Coordination Behavior of 1,4-Disubstituted Cyclen Endowed with Phosphonate, Phosphonate Monoethylester, and H-Phosphinate Pendant Arms

Abstract

Three 1,4,7,10-tetraazacyclododecane-based ligands disubstituted in 1,4-positions with phosphonic acid, phosphonate monoethyl-ester, and H-phosphinic acid pendant arms, 1,4-H4do2p, 1,4-H2do2pOEt, and 1,4-H2Bn2do2pH, were synthesized and their coordination to selected metal ions, Mg(II), Ca(II), Mn(II), Zn(II), Cu(II), Eu(III), Gd(III), and Tb(III), was investigated.

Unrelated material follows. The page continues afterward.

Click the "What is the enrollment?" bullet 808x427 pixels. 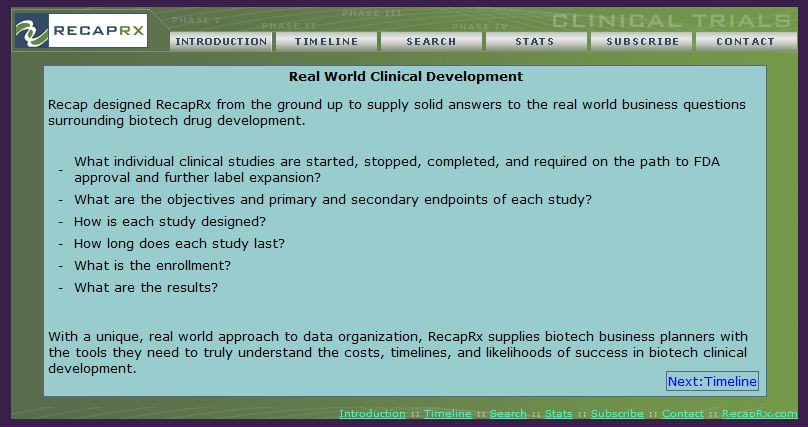(x=153, y=266)
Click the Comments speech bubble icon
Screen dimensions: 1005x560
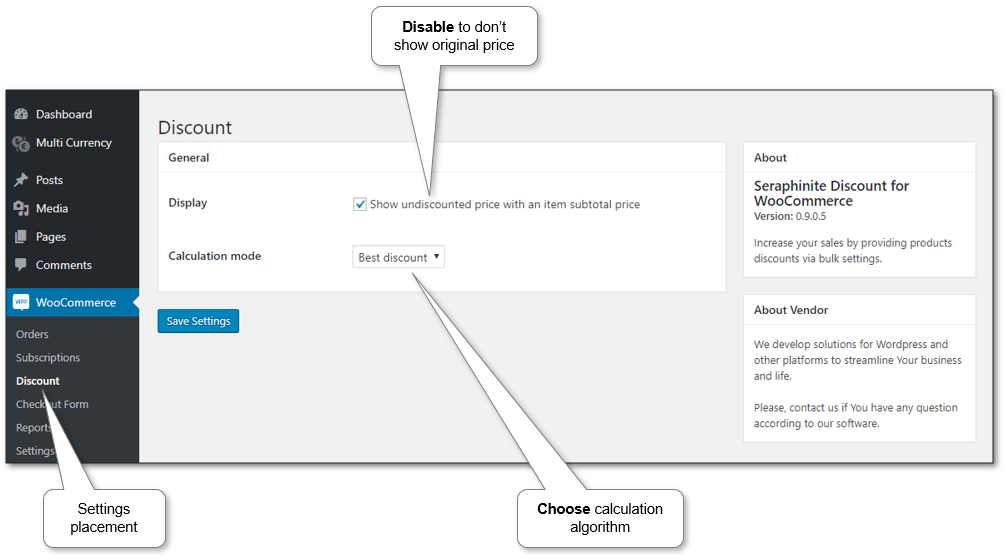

The solid-state structure of the phosphonate ligand, 1,4-H4do2p, was determined by single-crystal X-ray diffraction. Protonation constants of the ligands and stability constants of their complexes were obtained by potentiometry, and their values are comparable to those of previously studied analogous 1,7-disubstitued cyclen derivatives. The Gd(III) complex of 1,4-H4do2p is ~1 order of magnitude more stable than the Gd(III) complex of the 1,7-analogue, probably due to the disubstituted ethylenediamine-like structural motif in 1,4-H4do2p enabling more efficient wrapping of the metal ion. Stability of Gd(III)–1,4-H2do2pOEt and Gd(III)–H2Bn2do2pH complexes is low and the constants cannot be determined due to precipitation of the metal hydroxide. Protonations of the Cu(II), Zn(II), and Gd(III) complexes probably takes place on the coordinated phosphonate groups. Complexes of Mn(II) and alkali-earth metal ions are significantly less stable and are not formed in acidic solutions. Potential presence of water molecule(s) in the coordination spheres of the Mn(II) and Ln(III) complexes was studied by variable-temperature NMR experiments. The Mn(II) complexes of the ligands are not hydrated. The Gd(III)–1,4-H4do2p complex undergoes hydration equilibrium between mono- and bis-hydrated species. Presence of two-species equilibrium was confirmed by UV-Vis spectroscopy of the Eu(III)–1,4-H4do2p complex and hydration states were also determined by luminescence measurements of the Eu(III)/Tb(III)–1,4-H4do2p complexes.